Charles Ellicott Commentary


Charles Ellicott Commentary
"Ye are the children of Jehovah your God: ye shall not cut yourselves, nor make any baldness between your eyes for the dead." — Deuteronomy 14:1 (ASV)
You are the children of Jehovah. —This fact is made the foundation of all the laws of ceremonial and moral holiness in the Pentateuch, especially in the Book of Leviticus, where these laws are chiefly to be found.
You shall not cut yourselves. —The precept is repeated with little variation from Leviticus 19:28.
Any baldness between your eyes — i.e., apparently, “on your foreheads.” The word for baldness in this place is generally used for baldness on the back of the head.
"For thou art a holy people unto Jehovah thy God, and Jehovah hath chosen thee to be a people for his own possession, above all peoples that are upon the face of the earth." — Deuteronomy 14:2 (ASV)
For you are an holy people. —This verse is repeated from Deuteronomy 7:6, word for word, except the “and,” which is added here. In the former passage, the principle is made the ground for destroying all monuments of idolatry in the land of Israel. Here it is made the basis of outward personal dignity and purity.
This recalls the arrangement of the Book of Leviticus somewhat forcibly. The laws of ceremonial holiness stand first in that book, before the law of yearly atonement. Then follow the laws of moral holiness. But the principle and ground of all these laws is the same: You shall be holy, for I am holy, and you are Mine.
Nations. —Rather, peoples. The commonwealth of Israel and its institutions are contrasted with other states and their institutions.
"Thou shalt not eat any abominable thing." — Deuteronomy 14:3 (ASV)
You shall not eat any abominable thing. —That is, anything which Jehovah has pronounced abominable. The distinctions between His creatures were equally established and removed by the Creator. Yet, no doubt, they also had a sanitary purpose in relation to the chosen people.
"These are the beasts which ye may eat: the ox, the sheep, and the goat," — Deuteronomy 14:4 (ASV)
These are the beasts that you shall eat. —The following passage to the end of Deuteronomy 14:8 answers to Leviticus 11:2-8, with this difference. The beasts that are to be eaten are specified in Deuteronomy. The exceptions are given in Leviticus.
The ox, the sheep, and the goat. —These, being sacrificial animals, naturally stand first. “The sheep and the goat” are literally, “a young one of the sheep or of the goats.” This may serve to illustrate Exodus 12:5: You shall take it out from the sheep, or from the goats. According to the letter of the Law in Exodus, the Passover victim might be either lamb or kid.

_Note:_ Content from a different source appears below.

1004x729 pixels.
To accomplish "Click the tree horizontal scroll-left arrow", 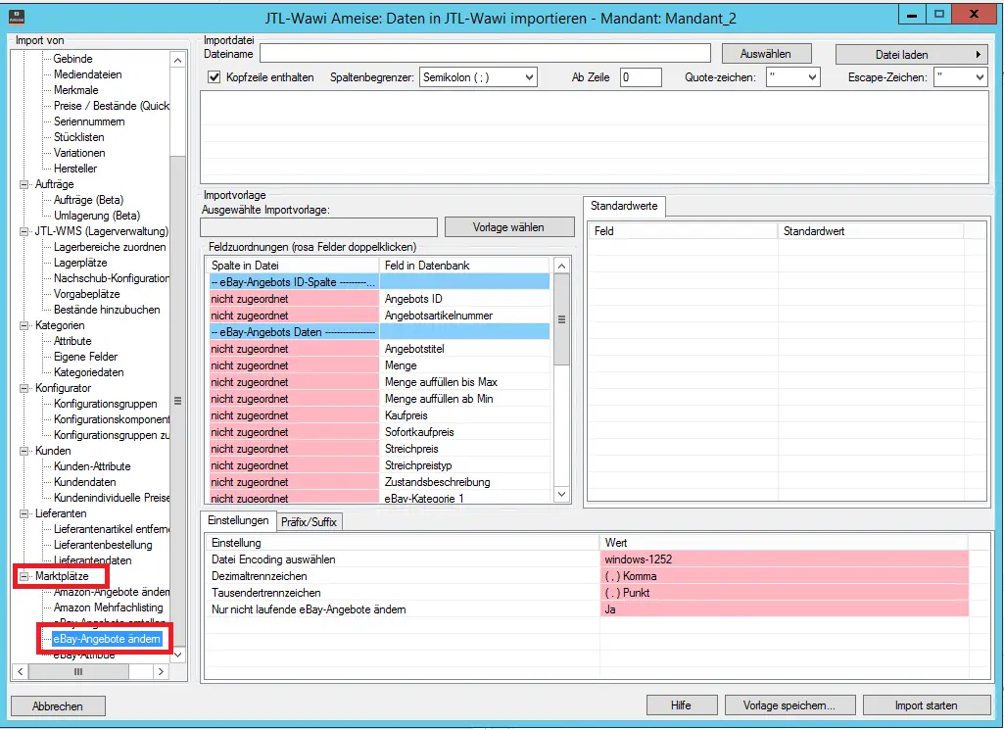I will point(21,671).
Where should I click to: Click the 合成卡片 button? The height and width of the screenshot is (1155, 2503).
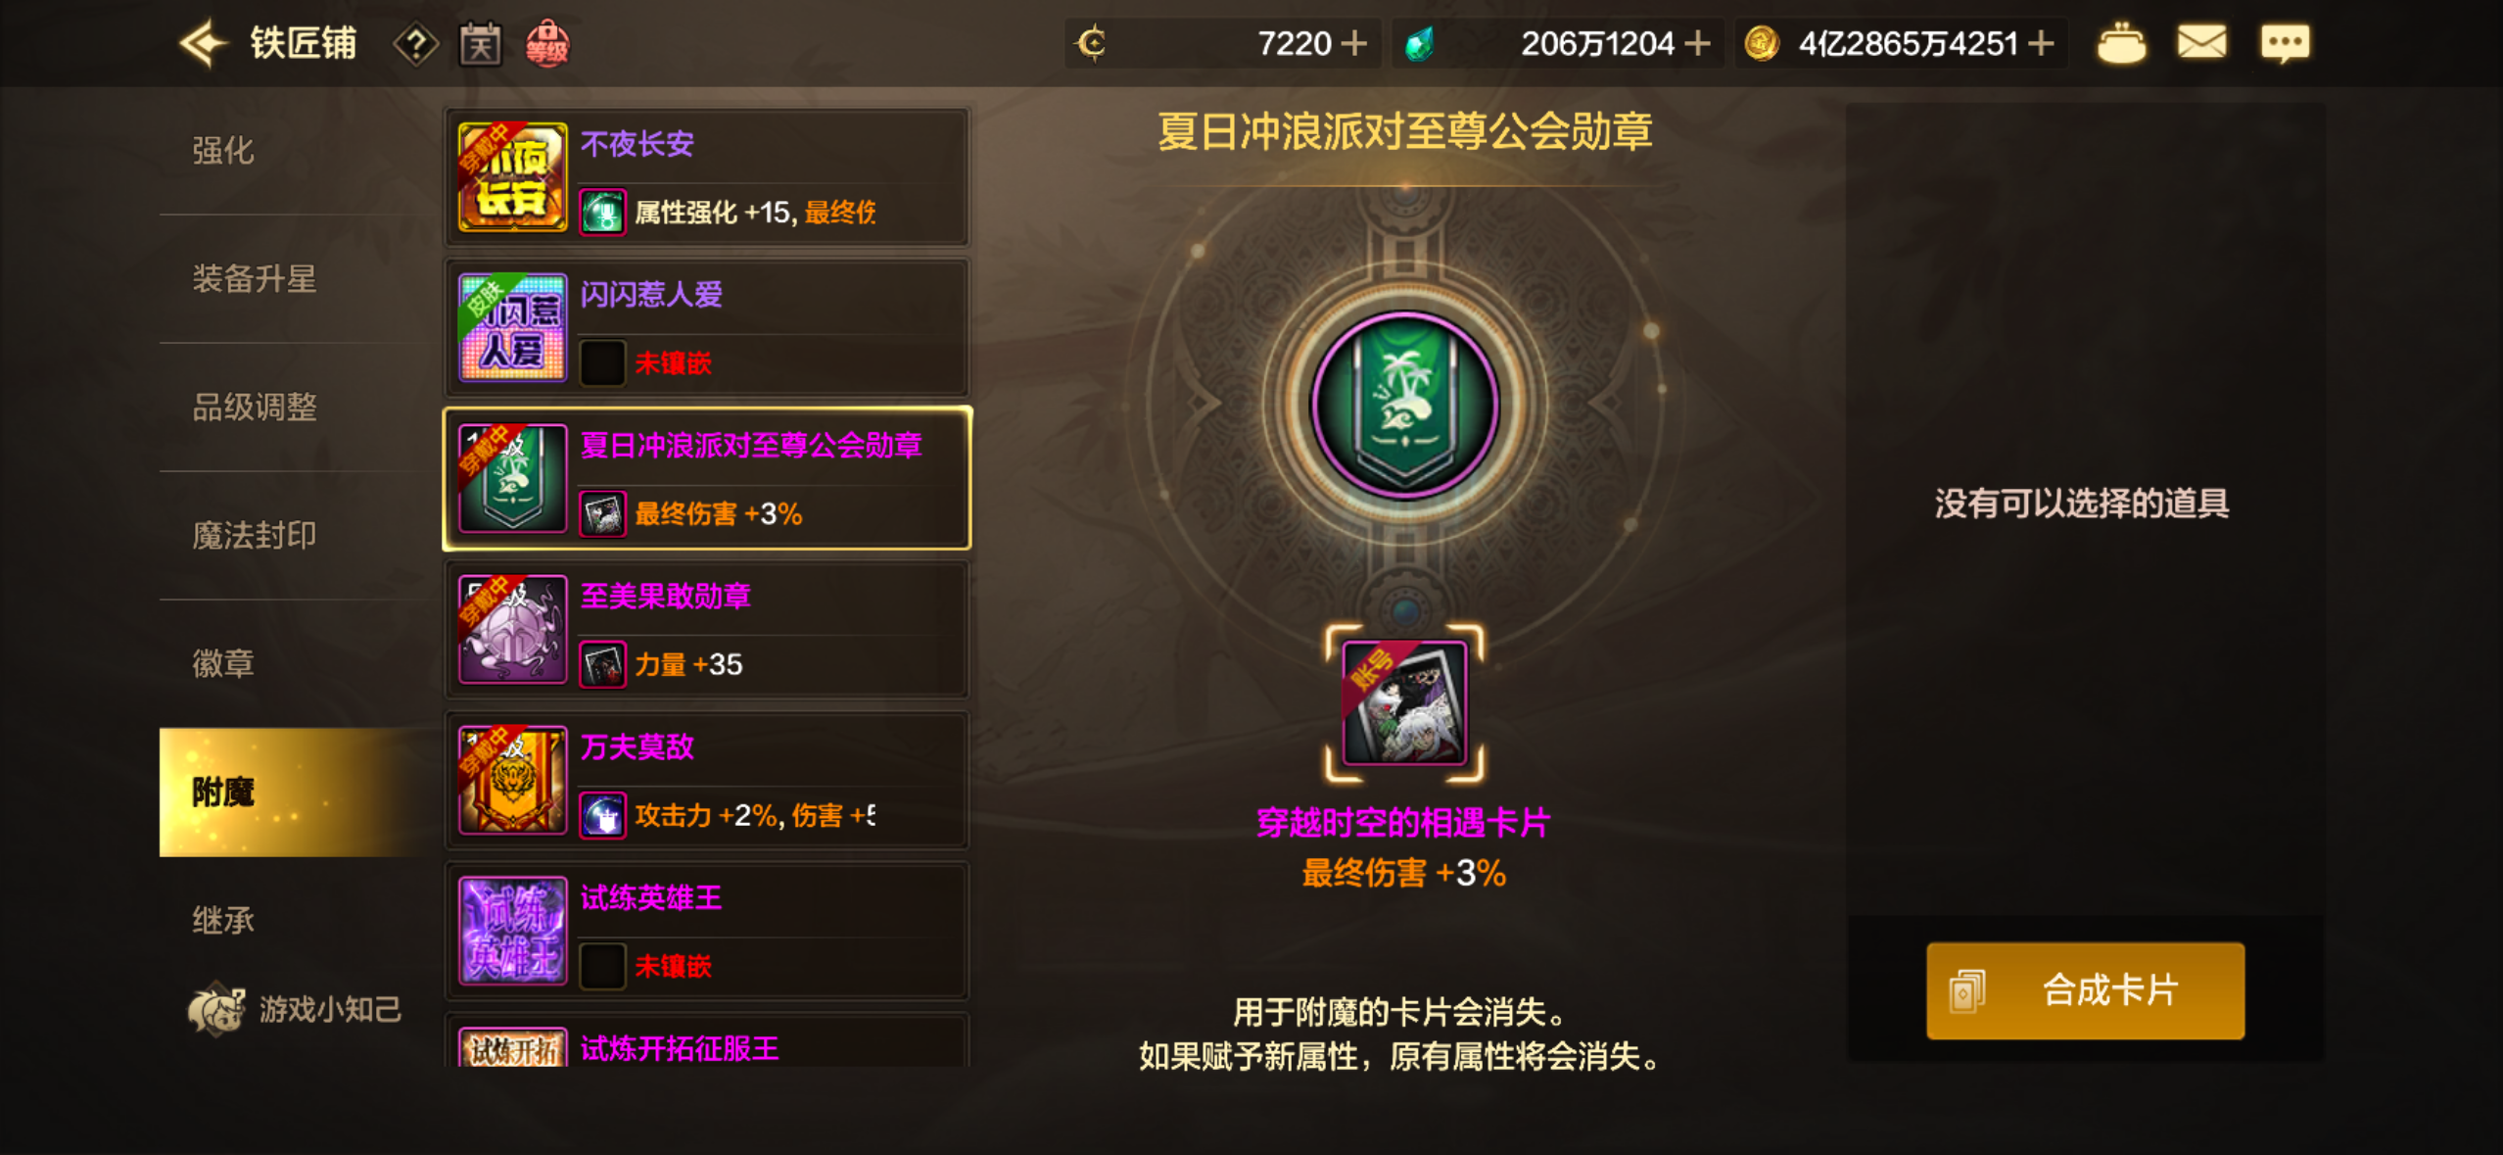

The word sêh, used there and in Genesis 22:7-8, is not distinctive of the species. This word is rendered “lamb” in several places in our English Version.
"the hart, and the gazelle, and the roebuck, and the wild goat, and the pygarg, and the antelope, and the chamois." — Deuteronomy 14:5 (ASV)
The wild goat. —In German the “Steinbock” is given as the equivalent for this creature. The pygarg (dîshon) is sometimes taken to be the buffalo. If all these creatures were then to be found in Palestine, there must have been far more uncleared land than there has been for many centuries past.